9–11 Sept 2019
Europe/Lisbon timezone

Improving RDMA performance through the use of contiguous memory and larger pages for files.

11 Sept 2019, 13:00
30m
Opala/room-I&II (Corinthia Hotel Lisbon)

Opala/room-I&II

Corinthia Hotel Lisbon

126

Speaker

Christopher Lameter (Jump Trading LLC)

Description

As memory sizes grow so do the sizes of the data transferred between RDMA devices. Generally, the Operating system needs to keep track of the state of each of its pieces of memory and that is on Intel x86 a page of 4 KB. This is also connected to hardware providing memory management features such as the processor page tables as well as the MMU features of the RDMA NIC.
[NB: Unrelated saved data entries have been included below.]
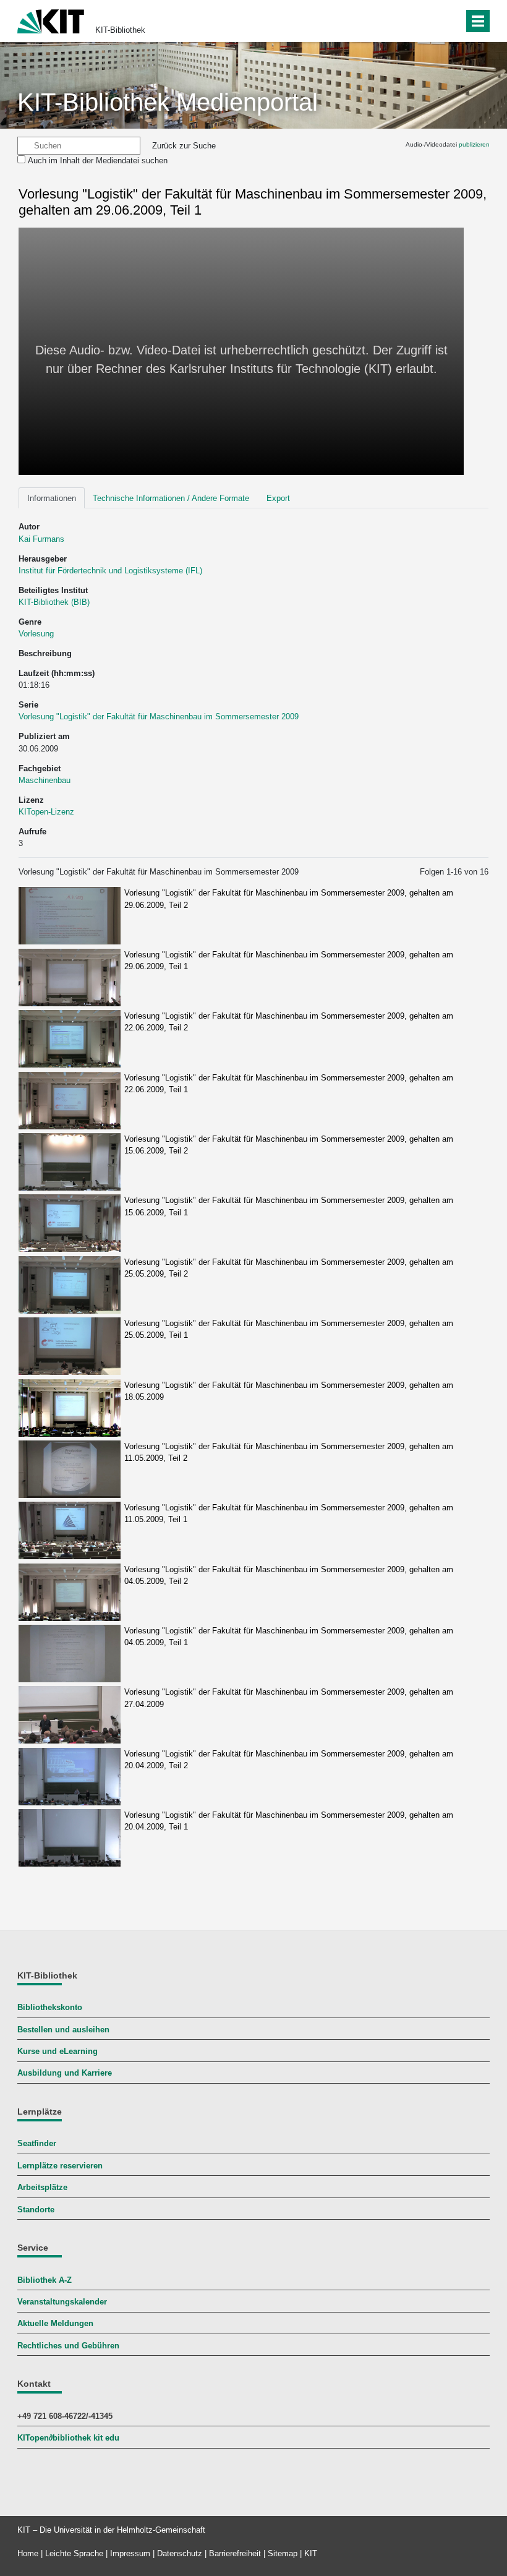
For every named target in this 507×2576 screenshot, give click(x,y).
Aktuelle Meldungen (55, 2323)
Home (27, 2553)
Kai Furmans (41, 539)
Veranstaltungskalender (62, 2301)
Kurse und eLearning (57, 2051)
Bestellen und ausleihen (63, 2029)
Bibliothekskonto (49, 2007)
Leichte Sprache (74, 2553)
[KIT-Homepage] (50, 20)
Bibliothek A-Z (44, 2280)
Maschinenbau (44, 780)
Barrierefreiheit (235, 2553)
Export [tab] (278, 498)
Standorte (35, 2209)
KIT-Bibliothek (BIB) (54, 602)
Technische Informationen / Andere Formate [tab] (171, 498)
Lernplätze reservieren (60, 2165)
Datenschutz (179, 2553)
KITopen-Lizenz (46, 811)
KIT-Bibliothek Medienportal (167, 102)
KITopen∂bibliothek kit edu (68, 2437)
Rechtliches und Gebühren (68, 2345)
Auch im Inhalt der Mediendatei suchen (98, 160)
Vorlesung (36, 633)
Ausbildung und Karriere (64, 2072)
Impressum (130, 2553)
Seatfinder (36, 2143)
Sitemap (282, 2553)
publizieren (474, 144)
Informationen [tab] (51, 498)
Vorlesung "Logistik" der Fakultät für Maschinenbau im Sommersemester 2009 (159, 716)
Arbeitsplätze (42, 2187)
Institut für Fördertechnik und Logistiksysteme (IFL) (110, 570)
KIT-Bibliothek (120, 30)
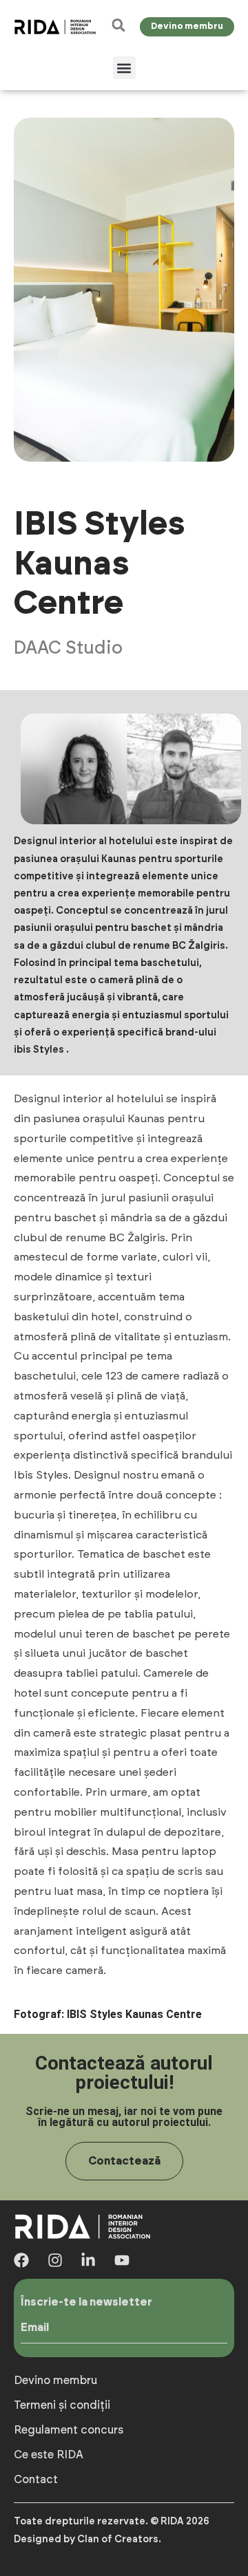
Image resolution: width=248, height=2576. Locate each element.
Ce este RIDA (48, 2454)
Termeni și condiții (62, 2405)
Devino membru (55, 2380)
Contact (36, 2479)
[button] (124, 67)
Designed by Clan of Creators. (87, 2539)
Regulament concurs (68, 2430)
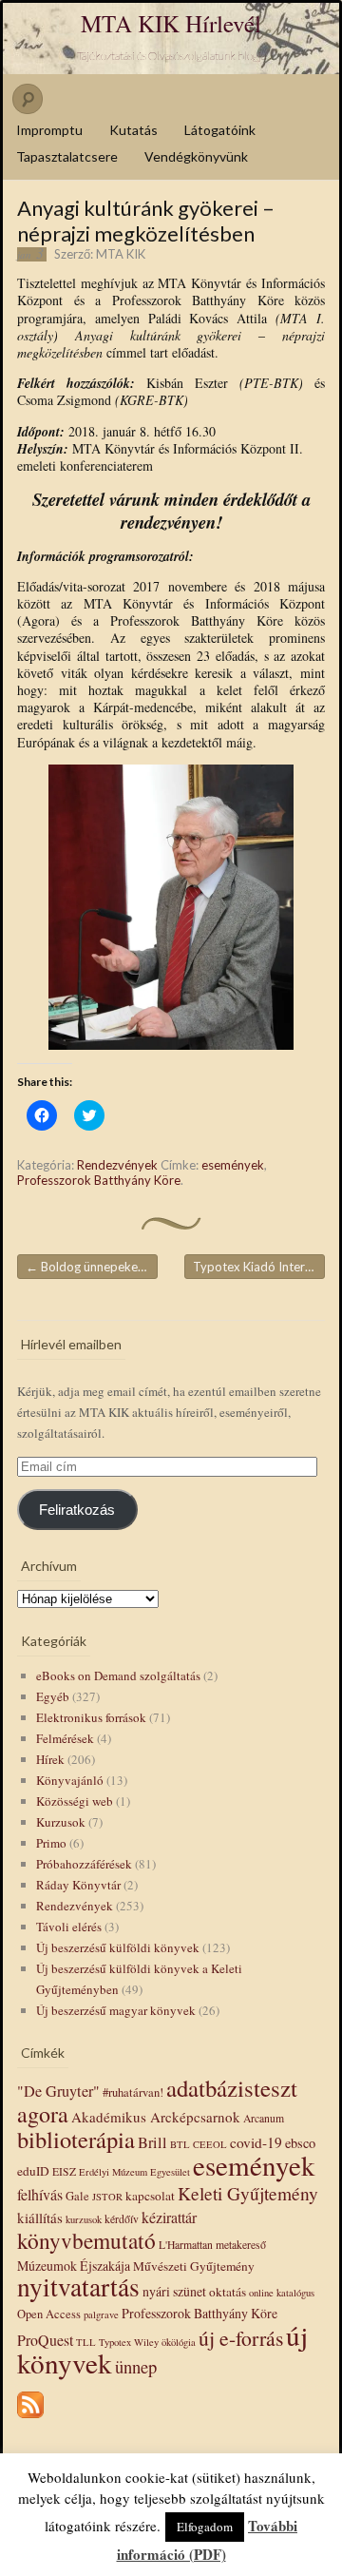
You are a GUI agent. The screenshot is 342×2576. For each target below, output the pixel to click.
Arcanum (263, 2118)
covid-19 (256, 2142)
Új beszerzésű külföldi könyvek (118, 1947)
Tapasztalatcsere (67, 156)
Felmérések (65, 1738)
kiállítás (40, 2217)
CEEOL (210, 2144)
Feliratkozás (77, 1510)
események (232, 1164)
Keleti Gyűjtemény (248, 2192)
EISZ (64, 2171)
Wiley (146, 2342)
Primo (51, 1842)
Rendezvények (117, 1164)
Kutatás (133, 130)
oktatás (227, 2291)
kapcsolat (150, 2195)
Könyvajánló (70, 1780)
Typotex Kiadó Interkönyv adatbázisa (259, 1266)
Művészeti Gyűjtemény (194, 2266)
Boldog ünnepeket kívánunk (92, 1266)
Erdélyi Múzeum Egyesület (134, 2172)
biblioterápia (76, 2139)
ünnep (136, 2366)
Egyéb (52, 1696)
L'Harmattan (186, 2244)
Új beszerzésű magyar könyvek (116, 2010)
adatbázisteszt (231, 2087)
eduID (33, 2170)
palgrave (101, 2314)
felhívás (40, 2194)
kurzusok (84, 2219)
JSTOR (107, 2196)
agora (42, 2114)
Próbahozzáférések (84, 1863)
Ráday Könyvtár (78, 1884)
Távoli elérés (69, 1926)
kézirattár (169, 2217)
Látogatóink (220, 130)
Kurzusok (61, 1821)
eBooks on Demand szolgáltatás (118, 1675)
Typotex (115, 2342)
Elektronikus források (91, 1717)
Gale (77, 2196)
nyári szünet (174, 2291)
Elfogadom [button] (205, 2526)
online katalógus (281, 2292)
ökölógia (179, 2342)
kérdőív (121, 2219)
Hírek (50, 1759)
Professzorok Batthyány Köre (98, 1180)
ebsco (300, 2143)
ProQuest (45, 2340)
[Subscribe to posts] (30, 2419)
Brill (152, 2142)
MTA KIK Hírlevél (171, 23)
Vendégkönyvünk (196, 156)
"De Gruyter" (58, 2091)
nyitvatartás (78, 2286)
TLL (86, 2342)
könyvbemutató (86, 2240)
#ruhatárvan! (133, 2092)
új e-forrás (241, 2338)
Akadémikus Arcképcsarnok (155, 2116)
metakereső (241, 2244)
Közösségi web (74, 1801)
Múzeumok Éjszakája (73, 2265)
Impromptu (49, 130)
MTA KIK (120, 253)
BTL (180, 2144)
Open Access (49, 2314)
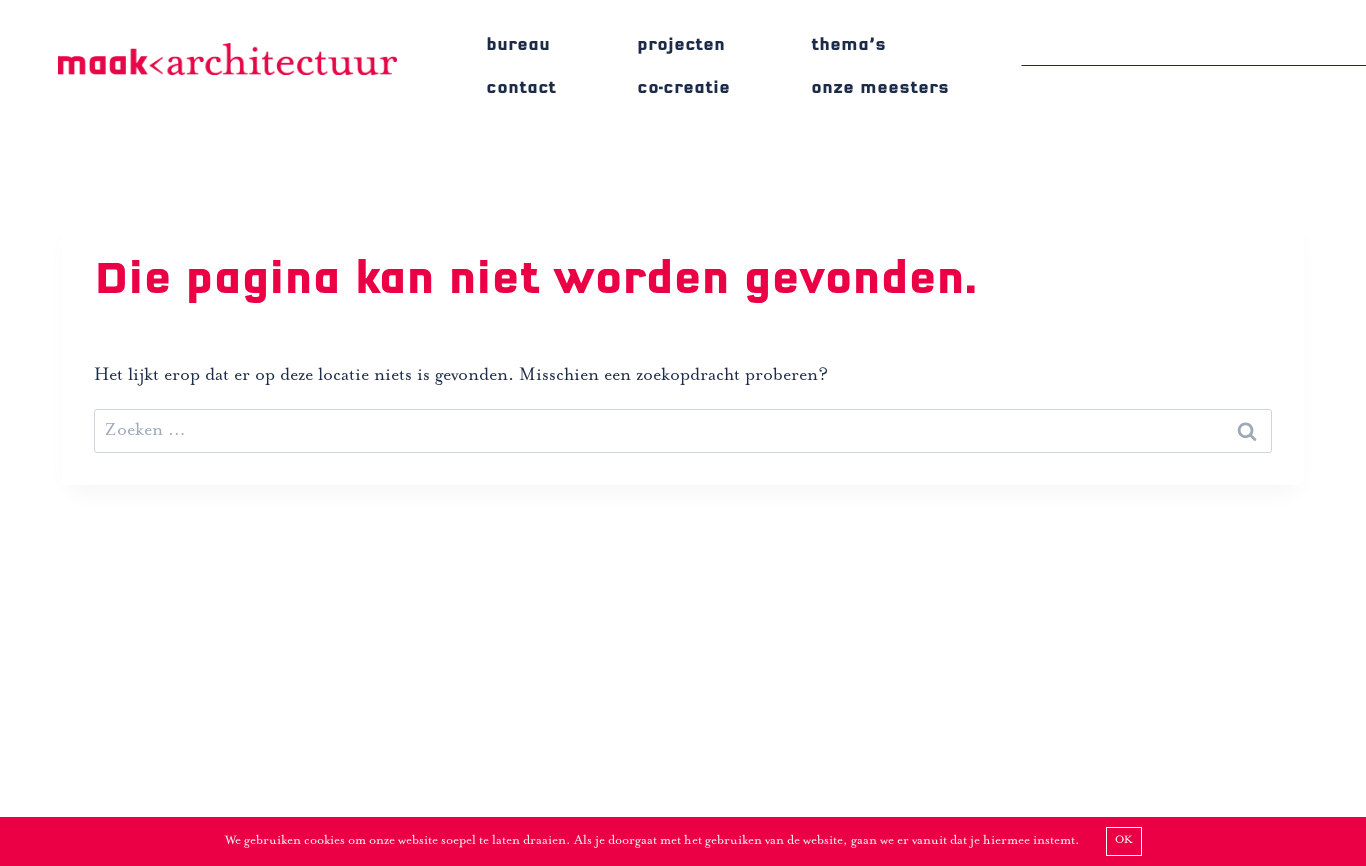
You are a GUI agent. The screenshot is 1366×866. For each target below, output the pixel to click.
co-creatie (683, 87)
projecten (681, 44)
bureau (518, 44)
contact (521, 87)
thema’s (848, 44)
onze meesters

The overhead of the operating system increases as the number of these pages reaches ever higher orders of magnitude. I.e. for 4GB of data one needs 1 million of these page descriptors. Each page descriptor is a 64-byte cache line and thus a 4GB operation requires 64MB of cache lines to be managed.

A lot of efforts on optimization of I/O focuses on avoiding touching these page descriptors through the use of larger contiguous memory or larger page sizes. This talk gives an overview of the current methods in use to avoid these lowdowns and the work in progress to improve the situation
and make it less of an effort to avoid these issues.